MustardRose · 07/06/2021 18:38

I know he is a good dad

I'm sorry my lovely, but he isn't. A good dad doesn't abandon one girlfriend and his dc, have a relationship with someone else, get them pregnant, then leave them and get back with the first gf, saying that he wants to keep the other gf's baby a secret.

C0nstance · 07/06/2021 19:22

Who cares if a thread is a zombie thread. It makes precious little difference. None of us know each other. This is the internet. Is anybody that emotionally invested that they feel their post was a waste of their precious minute if and only if it turns out to be a zombie thread. We're all wasting our time on Mumsnet. Zombie thread or not.

ScrollingLeaves · 07/06/2021 23:42

“COnstance”
“We're all wasting our time on Mumsnet. Zombie thread or not.”

Very amusing and true.

Rainbowsew · 08/06/2021 19:09

NO WAY should your baby gave his name!

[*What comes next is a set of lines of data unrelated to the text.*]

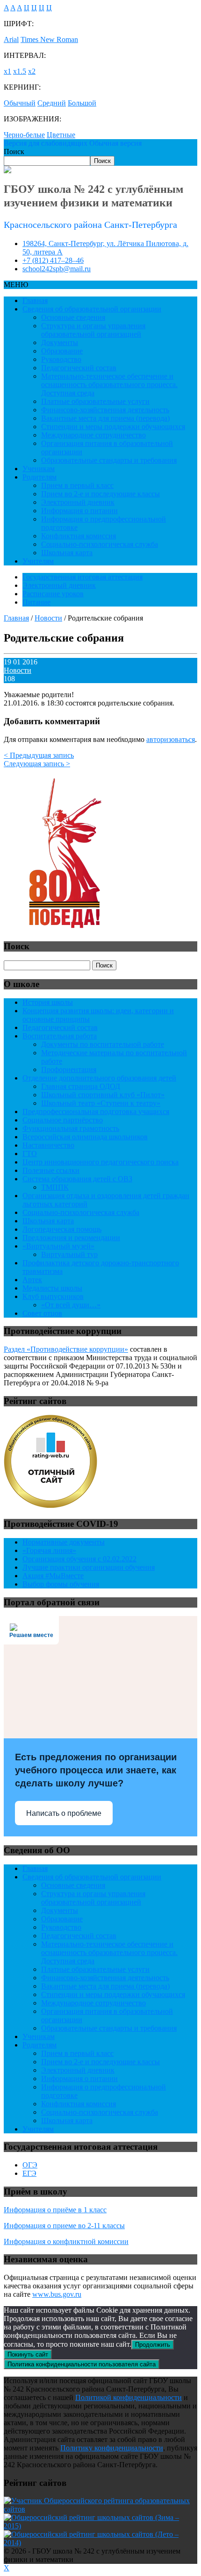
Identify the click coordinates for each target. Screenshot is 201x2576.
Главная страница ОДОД (80, 1086)
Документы (59, 342)
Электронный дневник (78, 502)
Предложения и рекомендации (71, 1238)
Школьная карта (67, 553)
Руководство (61, 359)
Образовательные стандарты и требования (109, 460)
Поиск (14, 151)
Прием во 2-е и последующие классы (100, 494)
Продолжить (152, 2344)
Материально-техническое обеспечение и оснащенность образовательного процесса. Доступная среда (109, 384)
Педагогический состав (78, 368)
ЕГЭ (29, 2173)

Why would you even do that?!?

He's not prepared to stand and say I have child with X he is not going to be a fixture in your lives without his gf knowing and you shouldn't be encouraging him to keep you both secret.

Give your child your name. Put him on birth certificate and claim maintenance from him, he should pay for the child regardless of anything else.

User1357 · 08/06/2021 19:27

I was born Into this situation.

Never really cared. I loved my mum and never even thought about telling his wife and other children.

I do think you are completely silly giving your child his surname though! I would have been quite upset if I didn’t have the surname of my mum and got his surname. It takes away your sense of belonging. Your child will belong to you, their name should reflect that. Do not segregate them from your family unit by giving them a at best part time dads name who’s family they are not involved with.

Your child will be fine and happy. What they will not be happy with us never k owing if they are going to see their half sibling because mum is using them as a weapon. Never knowing when they will see their dad as they are second best etc. I wouldn’t push this at all! Bring this baby up alone unless he willingly informs family of babies existence without you pushing.